When she looked at the designs for the new park she noticed that the flower beds she'd commandeered were not actually part of the redevelopment. The cement structures were not relevant to the new urban greenspace. That sparked some hope in Rhodes.
"Question: Why can't my beds be incorporated into the (outskirts of) the park?" she said.
Actually, came city hall's reply, that may perhaps be possible.
"Viking Construction (the city's contractor for the project) is going to give her access to her garden in the short-term," said city hall spokesperson Rob van Adrichem. "They will do so in a way that doesn't compromise the safety of the worksite. But in the long run that access will have to be lost. There doesn't seem to be a way around that fact, but they are going to let those beds keep providing food for Ms. Rhodes as best they can."
Van Adrichem said it was not lost on anyone involved in the park's construction that there was no obligation to accommodate Rhodes, she was garden squatting after all, but it was also not missed by anyone with city staff or the construction company that someone in need had taken it upon themselves to do something net-positive for the community.
"It's actually been something we've talked about," said van Adrichem, who knew of Rhodes by name. "Encouraging local food production is a really great thing. We have a construction project to do, but it brings in a bigger conversation and we're definitely having a larger conversation about what can be done.
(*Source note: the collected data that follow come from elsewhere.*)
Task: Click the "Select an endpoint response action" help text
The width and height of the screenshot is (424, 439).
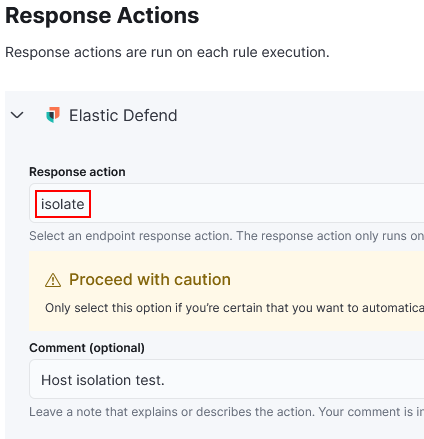Action: pyautogui.click(x=131, y=236)
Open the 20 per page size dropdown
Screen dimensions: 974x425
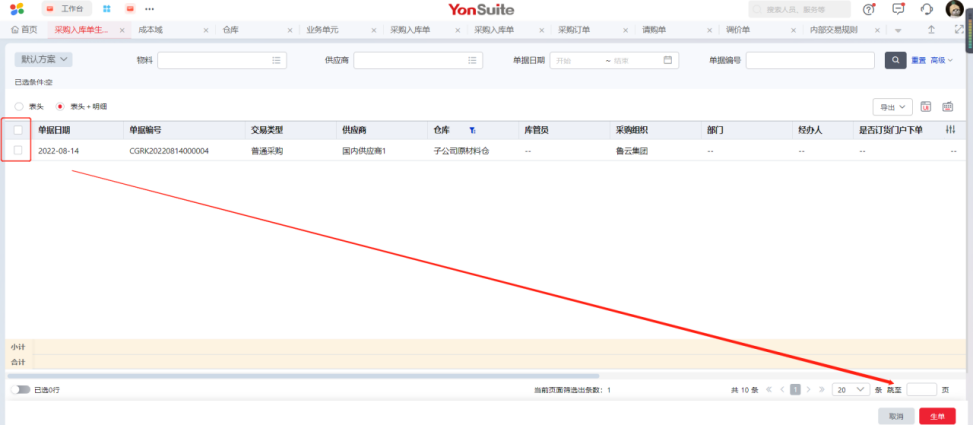pos(851,389)
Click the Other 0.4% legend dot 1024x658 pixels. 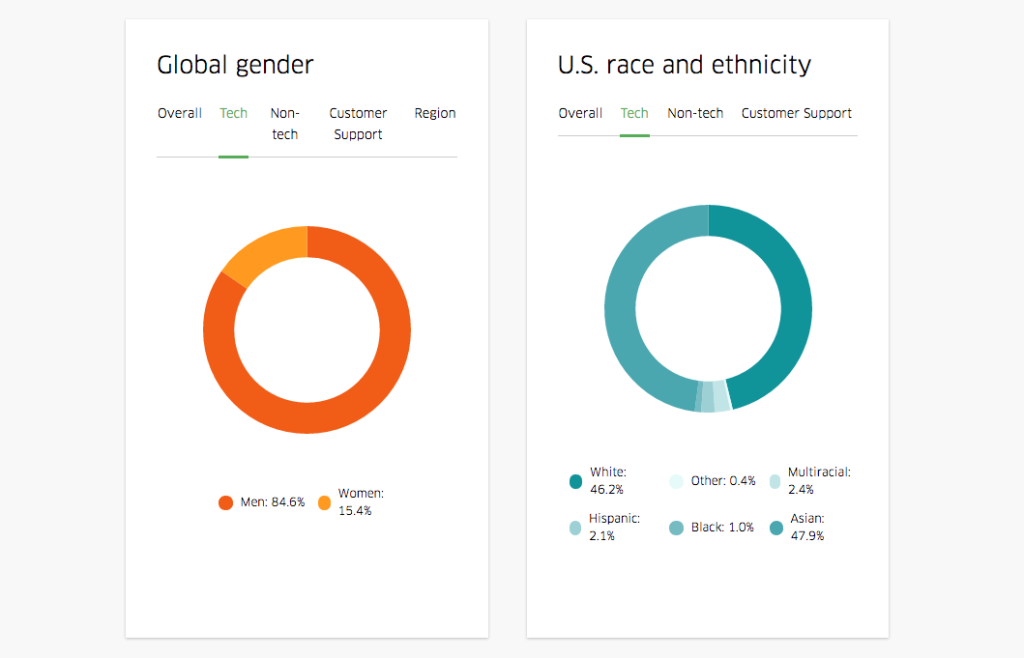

It's about how to help Michele, but it is also about how that might impact the whole community. Can we establish a community garden somewhere near there? Can we involve the private sector in that somehow? We tend a lot of flower beds but does all that have to be flowers? Could we raise some vegetables as well? There is no finger-snap solution that's really simple and elegant, but absolutely we want to work with her to find a way that will help her and help others."
"A downtown community garden would be really great," Rhodes said. "And I would love to be able to keep growing where I'm growing. That big building there is called the Wood Innovation & Design Centre. Doesn't that sound like a place where smart people value the things that grow from the ground?"